Search code examples
wildcardsnakemake

snakemake error: 'Wildcards' object has no attribute 'batch'


I don't understand how to redefine my snakemake rule to fix the Wildcards issue below.

Ignore the logic of batches, it internally makes sense in the python script.

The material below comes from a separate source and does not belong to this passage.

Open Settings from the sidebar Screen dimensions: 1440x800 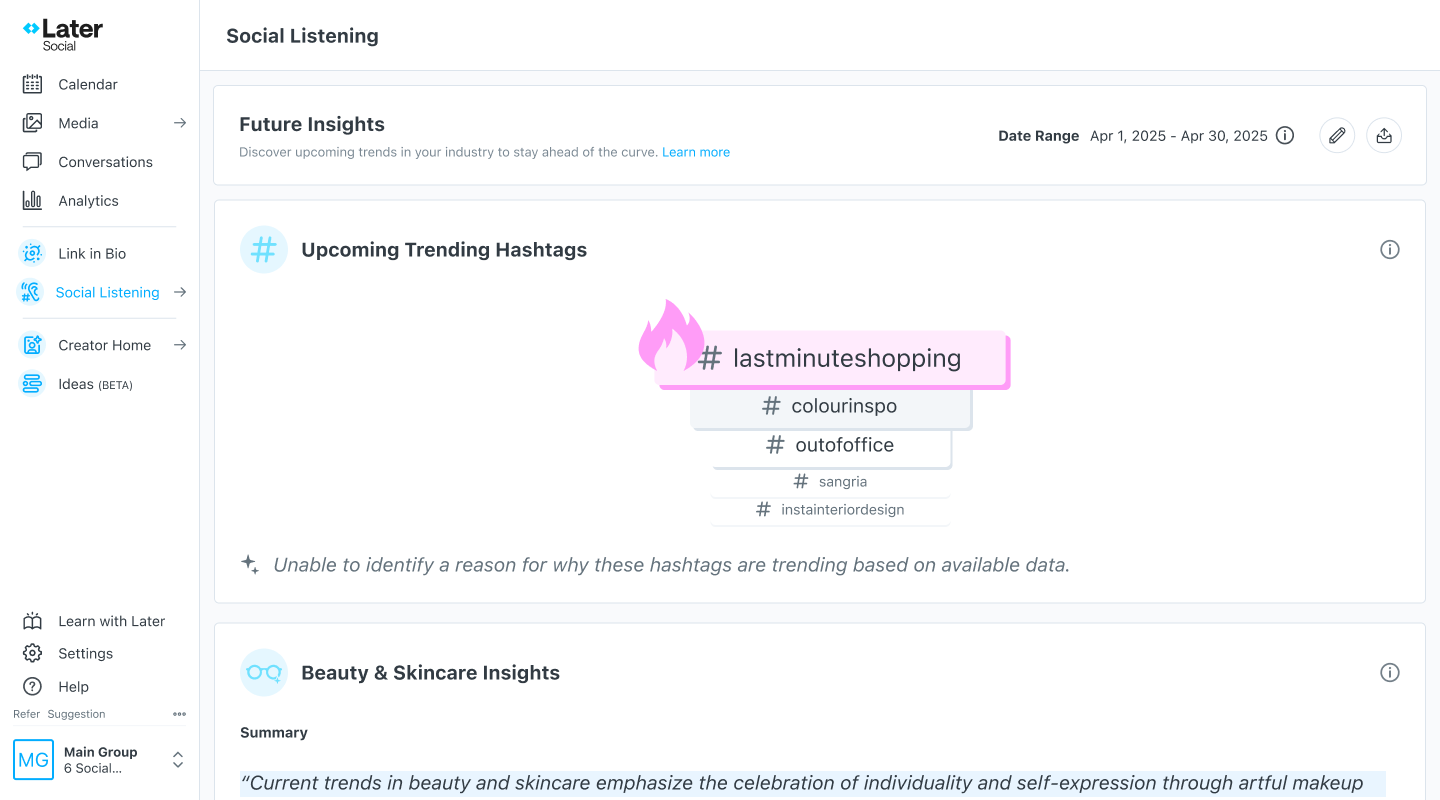click(84, 653)
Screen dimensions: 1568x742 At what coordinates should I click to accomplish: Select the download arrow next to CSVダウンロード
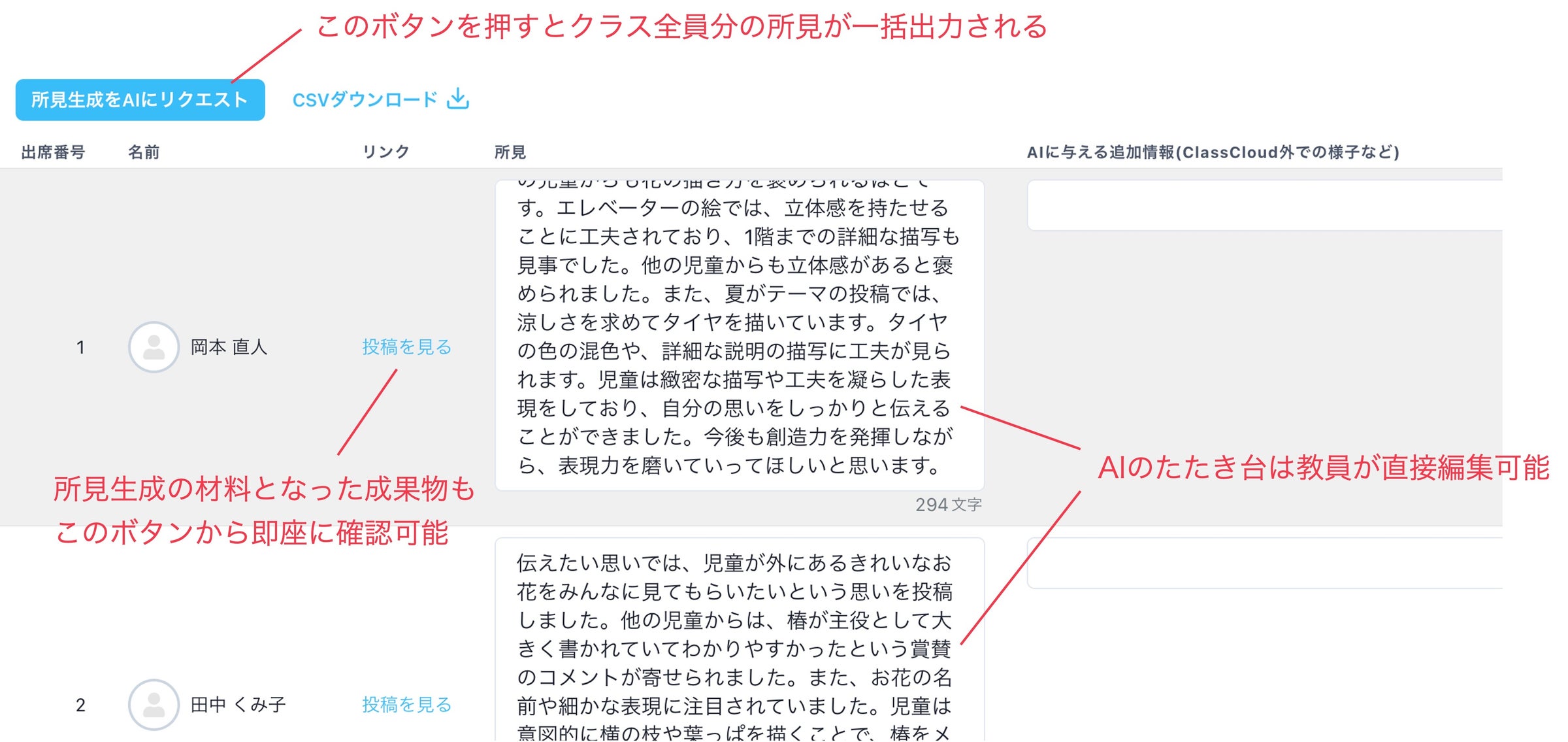457,99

In theory, I want the rule to be run for each batch 1-20. I use BATCHES list for {batch} in output, and in the shell command, I use {wildcards.batch}:


OUTDIR="my_dir/"
nBATCHES = 20
BATCHES = list(range(1,21)) # [1,2,3 ..20] list

[...]

rule step5:
    input:
        ids = expand('{IDLIST}', IDLIST=IDLIST)
    output:
        type1 = expand('{OUTDIR}/resources/{batch}_output_type1.csv.gz', OUTDIR=OUTDIR, batch=BATCHES),
        type2 = expand('{OUTDIR}/resources/{batch}_output_type2.csv.gz', OUTDIR=OUTDIR, batch=BATCHES),
        type3 = expand('{OUTDIR}/resources/{batch}_output_type3.csv.gz', OUTDIR=OUTDIR, batch=BATCHES)
    shell:
        "./some_script.py --outdir {OUTDIR} --idlist {input.ids}  --total_batches {nBATCHES} --current_batch {wildcards.batch}"

Error:

RuleException in rule step5  in line 241 of Snakefile:

AttributeError: 'Wildcards' object has no attribute 'batch', when formatting the following:

./somescript.py --outdir {OUTDIR} --idlist {input.idlist}  --totalbatches {nBATCHES} --current_batch {wildcards.batch}

Executing script for a single batch manually looks like this (and works): (total_batches is a constant; current_batch is supposed to iterate)

./somescript.py --outdir my_dir/ --idlist ids.csv --total_batches 20 --current_batch 1


Solution

  • You seem to want to run the rule step5 once for each batch in BATCHES. So you need to structure your Snakefile to do exactly that.

    In the following Snakefile running the rule all runs your rule step5 for all combinations of OUTDIR and BATCHES:

    OUTDIR = "my_dir"
    nBATCHES = 20
    BATCHES = list(range(1, 21))  # [1,2,3 ..20] list
    IDLIST = ["a", "b"] # dummy data, I don't have the original
    
    rule all:
        input:
            type1=expand(
                "{OUTDIR}/resources/{batch}_output_type1.csv.gz",
                OUTDIR=OUTDIR,
                batch=BATCHES,
            ),
    
    
    rule step5:
        input:
            ids=expand("{IDLIST}", IDLIST=IDLIST),
        output:
            type1="{OUTDIR}/resources/{batch}_output_type1.csv.gz",
            type2="{OUTDIR}/resources/{batch}_output_type2.csv.gz",
            type3="{OUTDIR}/resources/{batch}_output_type3.csv.gz",
        shell:
            "./some_script.py --outdir {OUTDIR} --idlist {input.ids}  --total_batches {nBATCHES} --current_batch {wildcards.batch}"
    

    In your earlier version {batches} was just an expand-placeholder, but not a wildcard and the rule was only called once.

    Instead of the rule all, this could be a subsequent rule which uses one or multiple of the outputs generated from step5.